Tunisie: Deux bougies, un anniversaire et un théâtre judiciaire



Par Citoyenne Tunisienne

Amis amateurs du 4ème art, soufflons ensemble la deuxième bougie de la célèbre pièce de théâtre intitulée «Mauvais goût » lancée un certain 12 mars 2011 par une équipe d’auteur-compositeur et de producteur tout juste remontée du fin fond de l’océan politique. Le succès allait être au rendez-vous et l’avant première de la pièce avait même eu le mérite d’être diffusée et commentée au journal de 20h.
Comment passer sous silence l’anniversaire d’une telle pièce de théâtre les amis ?
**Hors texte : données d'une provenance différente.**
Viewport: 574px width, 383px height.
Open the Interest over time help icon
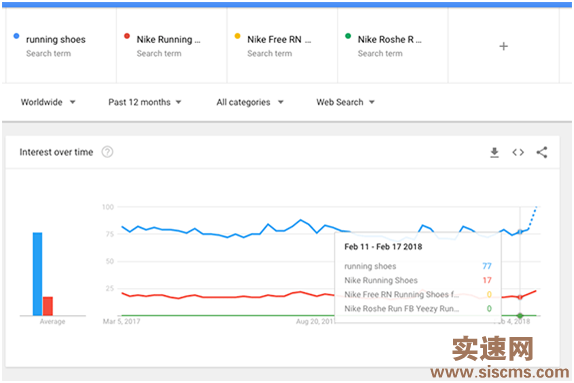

Vous rappelez-vous du lieu ? C’était le prestigieux palais de la justice de la Kasbah.
Vous souvenez vous des acteurs chers amis? Il s’agissait de ces trois beaux blonds, à peine septuagénaires, en excellente forme si ce n’est un petit diabète, des coronaires bouchées et un bien gentil cancer. Le trio choisis pour jouer aux acteurs principaux, était la vérité un trio de choc, un trio qui ne se serait peut être jamais réuni si ce n’était le génie et le talent du producteur.
Et combien fut mémorable leur entrée en scène ce jour là! N’est-ce pas que les 3 acteurs avaient parcouru le couloir du théâtre de la Kasbah, sous l’œil vigil de leurs gardes du corps bien armés sécurité de stars oblige, au milieu d’une foule de spectateurs en effervescence. Fous amoureux de ce type de théâtre, ces spectateurs étaient entrés dans un état second. Youyous, cris de joie et d’allégresse, ce fut une scène des plus intenses.
Il faut dire qu’il s’agissait en majorité de spectateurs de qualité, homme comme femme, venus assister à la comédie, en robes noires très chiques ornées d’un ruban blanc au niveau du col. Les spectateurs avaient tenu à rester jusqu’à la fin pour accompagner leur idoles jusqu’à leur cortège impressionnant fait de grosses cylindrées badigeonnées pour l’occasion par un beau fer forgé.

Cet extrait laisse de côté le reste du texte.